## DIRECTIONS
Scan the records below, and wherever a line has the word "computer", pull it out.

## RECORDS SUPPLIED
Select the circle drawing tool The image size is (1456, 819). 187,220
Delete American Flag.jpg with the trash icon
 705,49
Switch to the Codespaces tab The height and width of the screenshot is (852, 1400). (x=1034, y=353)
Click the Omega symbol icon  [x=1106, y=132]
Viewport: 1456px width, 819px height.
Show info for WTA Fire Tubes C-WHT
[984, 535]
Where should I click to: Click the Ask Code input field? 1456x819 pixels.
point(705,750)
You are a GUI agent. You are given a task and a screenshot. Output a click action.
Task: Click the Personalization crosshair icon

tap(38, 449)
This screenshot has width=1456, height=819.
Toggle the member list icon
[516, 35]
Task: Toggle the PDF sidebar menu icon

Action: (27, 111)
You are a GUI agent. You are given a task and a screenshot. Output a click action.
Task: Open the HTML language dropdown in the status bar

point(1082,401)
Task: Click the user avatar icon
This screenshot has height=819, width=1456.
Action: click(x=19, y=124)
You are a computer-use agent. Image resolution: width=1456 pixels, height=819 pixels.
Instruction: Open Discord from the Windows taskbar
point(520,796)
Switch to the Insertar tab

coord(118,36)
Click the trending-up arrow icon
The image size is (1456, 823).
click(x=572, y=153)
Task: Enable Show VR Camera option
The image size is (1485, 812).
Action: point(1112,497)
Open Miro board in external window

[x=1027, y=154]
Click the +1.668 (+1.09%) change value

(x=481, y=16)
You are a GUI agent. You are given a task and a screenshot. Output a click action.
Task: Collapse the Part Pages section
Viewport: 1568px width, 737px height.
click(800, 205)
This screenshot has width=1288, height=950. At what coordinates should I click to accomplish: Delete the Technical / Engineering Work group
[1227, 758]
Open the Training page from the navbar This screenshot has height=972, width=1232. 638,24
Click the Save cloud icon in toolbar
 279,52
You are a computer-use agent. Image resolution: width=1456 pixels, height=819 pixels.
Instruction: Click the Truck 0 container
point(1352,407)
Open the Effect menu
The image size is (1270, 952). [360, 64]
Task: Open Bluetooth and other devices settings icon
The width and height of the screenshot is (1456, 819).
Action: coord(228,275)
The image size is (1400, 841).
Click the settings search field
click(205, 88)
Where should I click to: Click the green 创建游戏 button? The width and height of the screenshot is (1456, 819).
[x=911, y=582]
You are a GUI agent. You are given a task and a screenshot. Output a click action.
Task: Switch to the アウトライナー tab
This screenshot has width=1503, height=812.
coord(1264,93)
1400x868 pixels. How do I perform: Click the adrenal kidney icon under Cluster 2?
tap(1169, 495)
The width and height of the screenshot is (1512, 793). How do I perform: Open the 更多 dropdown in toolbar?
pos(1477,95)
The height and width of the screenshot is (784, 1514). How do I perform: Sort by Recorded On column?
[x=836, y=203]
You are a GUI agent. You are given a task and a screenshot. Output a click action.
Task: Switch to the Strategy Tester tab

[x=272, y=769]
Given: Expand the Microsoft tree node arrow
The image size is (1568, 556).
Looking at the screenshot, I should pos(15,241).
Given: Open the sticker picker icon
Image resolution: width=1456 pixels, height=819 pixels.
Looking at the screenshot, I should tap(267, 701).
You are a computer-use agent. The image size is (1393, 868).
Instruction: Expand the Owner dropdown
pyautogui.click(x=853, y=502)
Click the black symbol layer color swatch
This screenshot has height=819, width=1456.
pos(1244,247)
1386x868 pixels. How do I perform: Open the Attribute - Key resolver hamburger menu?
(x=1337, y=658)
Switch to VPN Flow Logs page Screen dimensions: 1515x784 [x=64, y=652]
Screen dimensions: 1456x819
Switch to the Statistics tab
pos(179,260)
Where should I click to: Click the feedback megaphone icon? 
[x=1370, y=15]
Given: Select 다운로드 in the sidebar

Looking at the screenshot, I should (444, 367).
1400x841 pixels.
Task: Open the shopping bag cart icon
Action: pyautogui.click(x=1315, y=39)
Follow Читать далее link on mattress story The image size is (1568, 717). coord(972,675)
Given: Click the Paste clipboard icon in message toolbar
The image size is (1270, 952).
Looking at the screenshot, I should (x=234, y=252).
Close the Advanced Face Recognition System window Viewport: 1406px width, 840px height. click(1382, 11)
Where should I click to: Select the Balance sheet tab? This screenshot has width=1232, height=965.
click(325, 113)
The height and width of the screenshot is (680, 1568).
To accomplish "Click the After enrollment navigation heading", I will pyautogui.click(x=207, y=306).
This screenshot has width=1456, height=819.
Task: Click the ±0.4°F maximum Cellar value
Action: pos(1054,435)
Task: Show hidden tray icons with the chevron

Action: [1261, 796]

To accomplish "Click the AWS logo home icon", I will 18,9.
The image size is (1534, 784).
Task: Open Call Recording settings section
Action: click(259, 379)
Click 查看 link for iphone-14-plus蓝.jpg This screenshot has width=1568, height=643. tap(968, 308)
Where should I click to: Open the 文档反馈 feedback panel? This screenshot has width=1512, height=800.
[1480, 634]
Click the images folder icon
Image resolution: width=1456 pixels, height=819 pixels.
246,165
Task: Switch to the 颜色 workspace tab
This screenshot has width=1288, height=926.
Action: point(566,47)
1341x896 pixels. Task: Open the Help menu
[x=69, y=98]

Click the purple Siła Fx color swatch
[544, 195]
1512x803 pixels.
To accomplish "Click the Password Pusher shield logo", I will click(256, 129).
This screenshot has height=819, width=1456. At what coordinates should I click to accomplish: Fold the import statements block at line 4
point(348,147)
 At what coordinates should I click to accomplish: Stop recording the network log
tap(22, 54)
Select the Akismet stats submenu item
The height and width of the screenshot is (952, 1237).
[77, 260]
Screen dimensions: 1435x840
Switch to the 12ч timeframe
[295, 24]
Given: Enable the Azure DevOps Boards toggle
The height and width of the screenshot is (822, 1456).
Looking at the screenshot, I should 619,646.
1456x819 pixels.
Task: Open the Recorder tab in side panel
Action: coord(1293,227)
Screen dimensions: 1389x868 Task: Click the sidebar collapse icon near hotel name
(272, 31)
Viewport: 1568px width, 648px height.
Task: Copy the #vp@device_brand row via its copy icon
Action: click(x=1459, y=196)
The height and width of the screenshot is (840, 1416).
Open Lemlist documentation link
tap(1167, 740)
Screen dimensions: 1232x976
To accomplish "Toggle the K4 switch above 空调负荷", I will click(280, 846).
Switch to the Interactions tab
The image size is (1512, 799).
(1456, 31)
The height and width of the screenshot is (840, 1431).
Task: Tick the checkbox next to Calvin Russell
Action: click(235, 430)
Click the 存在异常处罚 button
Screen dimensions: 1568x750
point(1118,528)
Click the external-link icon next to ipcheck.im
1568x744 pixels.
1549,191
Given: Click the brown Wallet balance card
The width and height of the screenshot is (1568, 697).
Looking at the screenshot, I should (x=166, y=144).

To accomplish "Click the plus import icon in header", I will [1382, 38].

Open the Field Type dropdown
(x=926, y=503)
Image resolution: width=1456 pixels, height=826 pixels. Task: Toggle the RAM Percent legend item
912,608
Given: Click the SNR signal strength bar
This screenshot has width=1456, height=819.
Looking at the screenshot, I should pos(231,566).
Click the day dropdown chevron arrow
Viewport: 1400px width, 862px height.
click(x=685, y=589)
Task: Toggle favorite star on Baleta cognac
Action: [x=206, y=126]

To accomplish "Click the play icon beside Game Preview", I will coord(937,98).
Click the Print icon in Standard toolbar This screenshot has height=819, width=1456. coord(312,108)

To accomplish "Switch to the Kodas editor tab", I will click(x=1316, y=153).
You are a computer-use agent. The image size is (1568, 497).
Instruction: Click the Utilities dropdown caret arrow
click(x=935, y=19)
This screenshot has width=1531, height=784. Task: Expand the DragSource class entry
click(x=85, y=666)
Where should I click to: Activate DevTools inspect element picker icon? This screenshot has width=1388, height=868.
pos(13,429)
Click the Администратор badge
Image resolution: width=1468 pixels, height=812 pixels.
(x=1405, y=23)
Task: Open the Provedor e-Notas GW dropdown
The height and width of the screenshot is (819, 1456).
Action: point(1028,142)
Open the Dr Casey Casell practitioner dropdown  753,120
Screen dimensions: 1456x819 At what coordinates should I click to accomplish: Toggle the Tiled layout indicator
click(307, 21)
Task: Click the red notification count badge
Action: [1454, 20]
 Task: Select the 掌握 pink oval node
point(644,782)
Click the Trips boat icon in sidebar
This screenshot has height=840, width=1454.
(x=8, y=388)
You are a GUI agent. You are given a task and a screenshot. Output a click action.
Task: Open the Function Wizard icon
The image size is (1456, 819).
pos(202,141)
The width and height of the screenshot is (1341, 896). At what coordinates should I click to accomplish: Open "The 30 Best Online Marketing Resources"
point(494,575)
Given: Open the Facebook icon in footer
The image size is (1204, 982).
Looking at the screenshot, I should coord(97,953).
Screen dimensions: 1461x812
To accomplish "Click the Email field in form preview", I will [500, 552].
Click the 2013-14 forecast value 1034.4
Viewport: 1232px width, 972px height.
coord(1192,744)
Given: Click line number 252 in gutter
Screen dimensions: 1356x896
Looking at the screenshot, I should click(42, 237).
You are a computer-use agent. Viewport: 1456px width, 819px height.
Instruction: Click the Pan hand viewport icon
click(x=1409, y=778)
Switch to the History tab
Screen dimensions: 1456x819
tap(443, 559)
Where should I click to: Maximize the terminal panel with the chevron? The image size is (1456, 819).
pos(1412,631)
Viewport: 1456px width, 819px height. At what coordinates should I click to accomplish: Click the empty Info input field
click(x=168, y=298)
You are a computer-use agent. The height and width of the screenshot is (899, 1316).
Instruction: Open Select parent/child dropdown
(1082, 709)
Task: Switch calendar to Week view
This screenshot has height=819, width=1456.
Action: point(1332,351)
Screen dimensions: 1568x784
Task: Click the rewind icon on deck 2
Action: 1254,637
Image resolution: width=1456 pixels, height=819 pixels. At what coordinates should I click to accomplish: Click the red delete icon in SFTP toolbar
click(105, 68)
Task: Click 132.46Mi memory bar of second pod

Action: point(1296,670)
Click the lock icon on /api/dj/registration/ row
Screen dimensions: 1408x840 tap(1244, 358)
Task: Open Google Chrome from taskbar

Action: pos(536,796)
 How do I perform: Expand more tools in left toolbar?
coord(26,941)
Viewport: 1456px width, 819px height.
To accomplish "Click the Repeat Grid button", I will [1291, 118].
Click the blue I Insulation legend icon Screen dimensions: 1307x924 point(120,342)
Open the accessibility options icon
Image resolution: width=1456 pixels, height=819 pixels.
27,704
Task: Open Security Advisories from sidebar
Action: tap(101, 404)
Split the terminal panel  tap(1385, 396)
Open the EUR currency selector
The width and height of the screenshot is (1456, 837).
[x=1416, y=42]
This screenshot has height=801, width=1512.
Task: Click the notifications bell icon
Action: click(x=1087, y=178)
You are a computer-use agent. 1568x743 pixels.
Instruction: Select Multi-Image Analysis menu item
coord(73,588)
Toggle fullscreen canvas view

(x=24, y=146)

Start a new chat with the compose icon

## YOUR SOLUTION
You are a computer-use agent. Image resolution: width=1456 pixels, height=819 pixels.
You are a computer-use agent. Image resolution: width=1456 pixels, height=819 pixels.
You are a computer-use agent. The image size is (1393, 868).
You are a computer-use agent. The image size is (1568, 497).
You are a computer-use agent. Viewport: 1456px width, 819px height.
You are a computer-use agent. The height and width of the screenshot is (899, 1316).
You are a computer-use agent. 1568x743 pixels.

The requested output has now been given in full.